The Reformist Movement (اصلاحی تحریک)
The culmination of Dr. Amin’s intellectual journey is his call for a New Reformist Movement. His lifelong reflection has convinced him that the primary cause of Muslim decline is their estrangement from religion. When institutions of learning and purification (ta‘līm, ḥikmah, and tazkiyah) were corrupted, they ceased to produce the morally upright and capable individuals envisioned by the Qur’ān, leading to civilizational downfall. This decline entails not only worldly humiliation but also ultimate loss in the Hereafter.
He critiques existing religious movements and institutions—political parties (e.g., Jamaat-e-Islami), missionary movements (e.g., Tablīghī Jamā‘at), madrasah systems, modern secular education, Sufi orders, and even militant groups (e.g., al-Qa‘ida, ISIS, TTP)—for their flawed methodologies, partial visions, and, in some cases, manipulation by external forces.
According to Dr. Amin, most such movements are either dazzled by Western secular civilization or trapped in reactionary opposition to it. What is needed, therefore, is a new reformist movement that can correct these deviations and undertake their functions with a sound and balanced methodology.
Only then will the Muslim world produce the kind of individuals Islam envisions—those who embody the faith in their personal lives and collectively give rise to a just, strong, and stable Islamic society and state.

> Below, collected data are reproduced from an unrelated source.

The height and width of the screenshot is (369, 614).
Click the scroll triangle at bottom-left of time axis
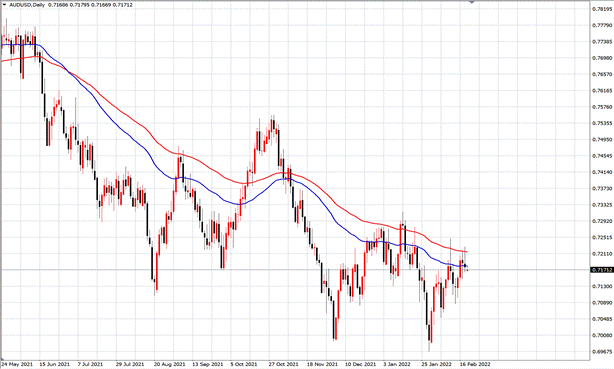point(2,359)
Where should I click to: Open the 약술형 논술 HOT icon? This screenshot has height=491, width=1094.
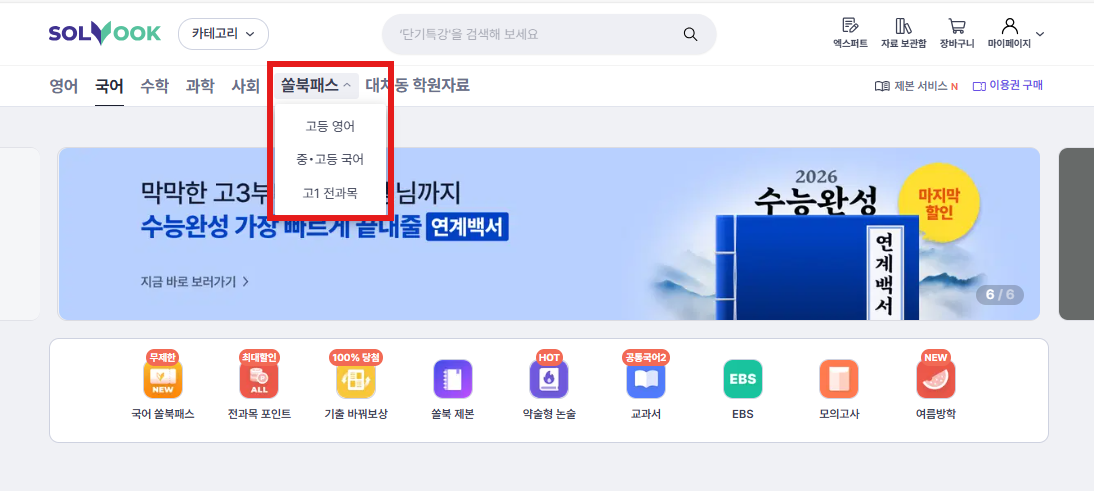[549, 379]
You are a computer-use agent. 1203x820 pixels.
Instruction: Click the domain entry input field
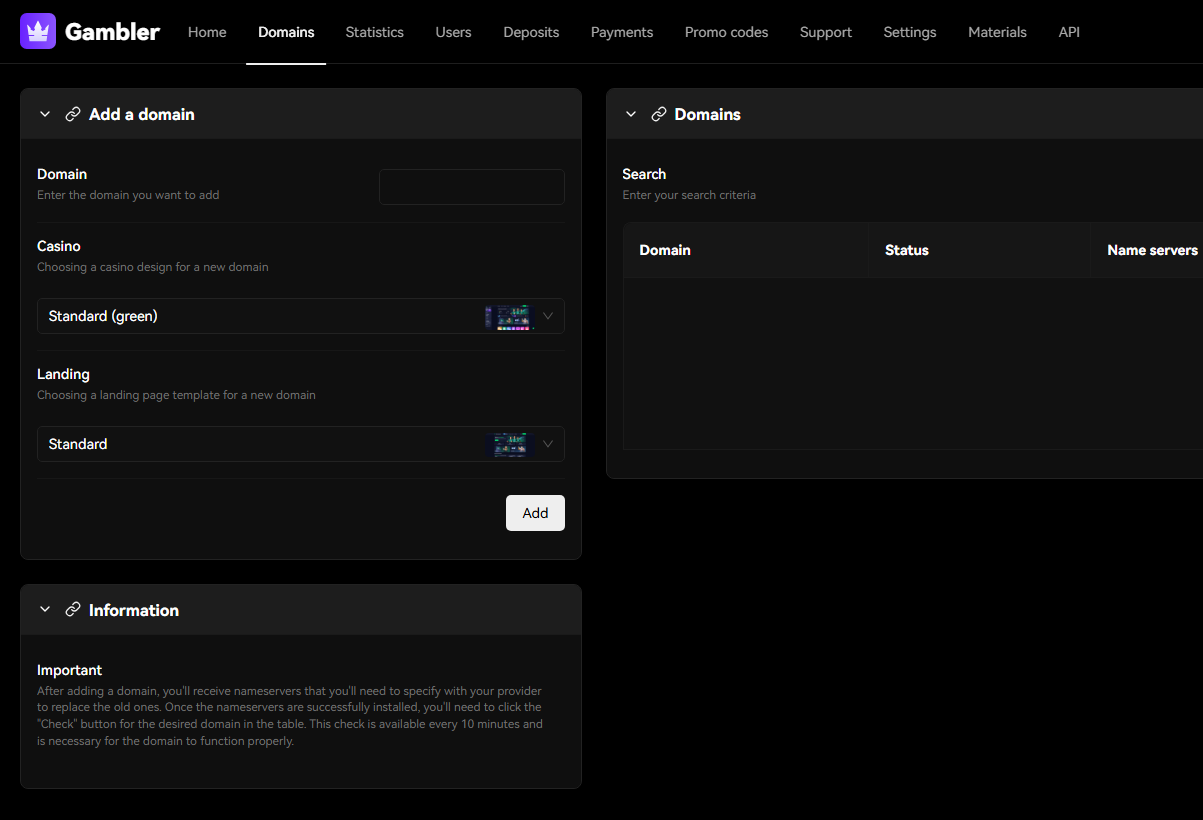(471, 186)
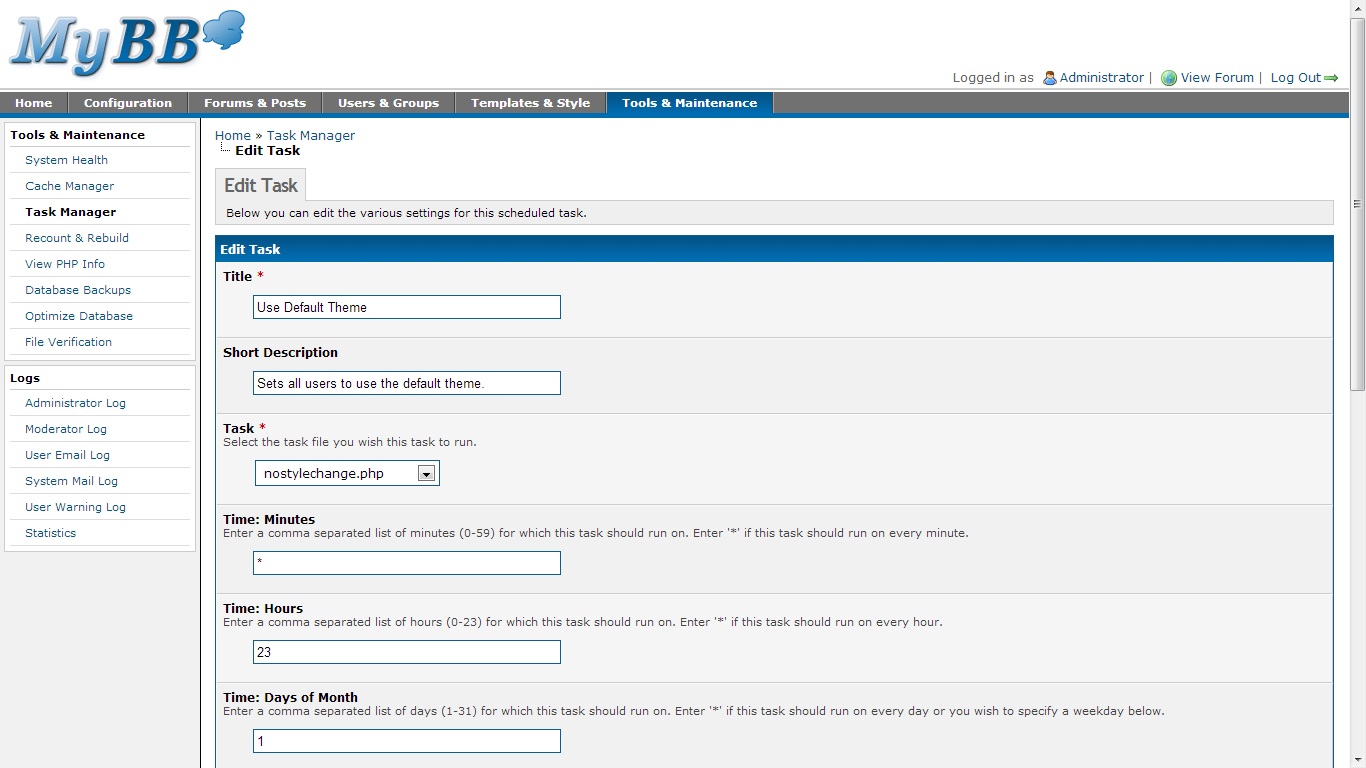
Task: Click the MyBB logo
Action: tap(127, 44)
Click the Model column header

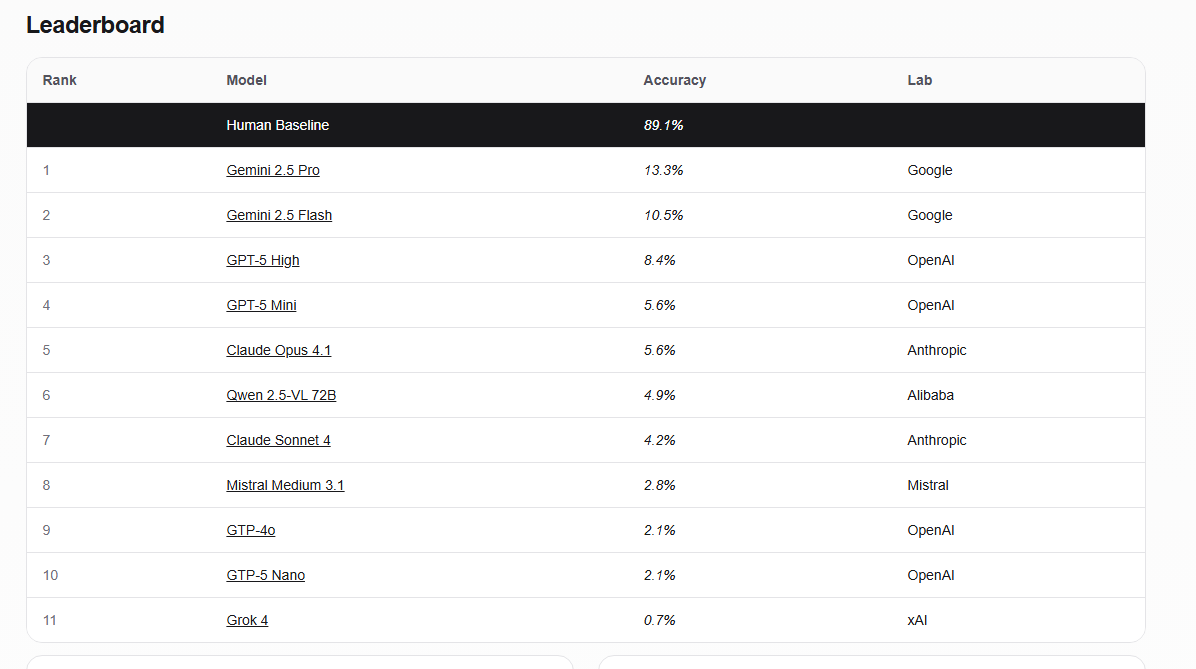point(247,80)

For a deeper understanding of this vision, Dr. Amin’s writings such as:
- A Balanced Concept of Religion in the Modern Age (عصر حاضر میں دین کا متوازن تصور)
- Why Pakistan’s Religious Forces are Ineffective and Unsuccessful? (پاکسان کی دینی قوتیں غیر مؤثر اور ناکام کیوں؟)
- The Need for a New Reformist Religious Movement (ایک نئی اصلاحی تحریک کی ضرورت)
- and his forthcoming work “Islamic Revival in the Subcontinent: A Story of Failures and the Path to Success” (برصغیر پاک وہند میں احیائے اسلام کی تحریکیں۔ناکامیاں اور صحیح منحج)are essential reading.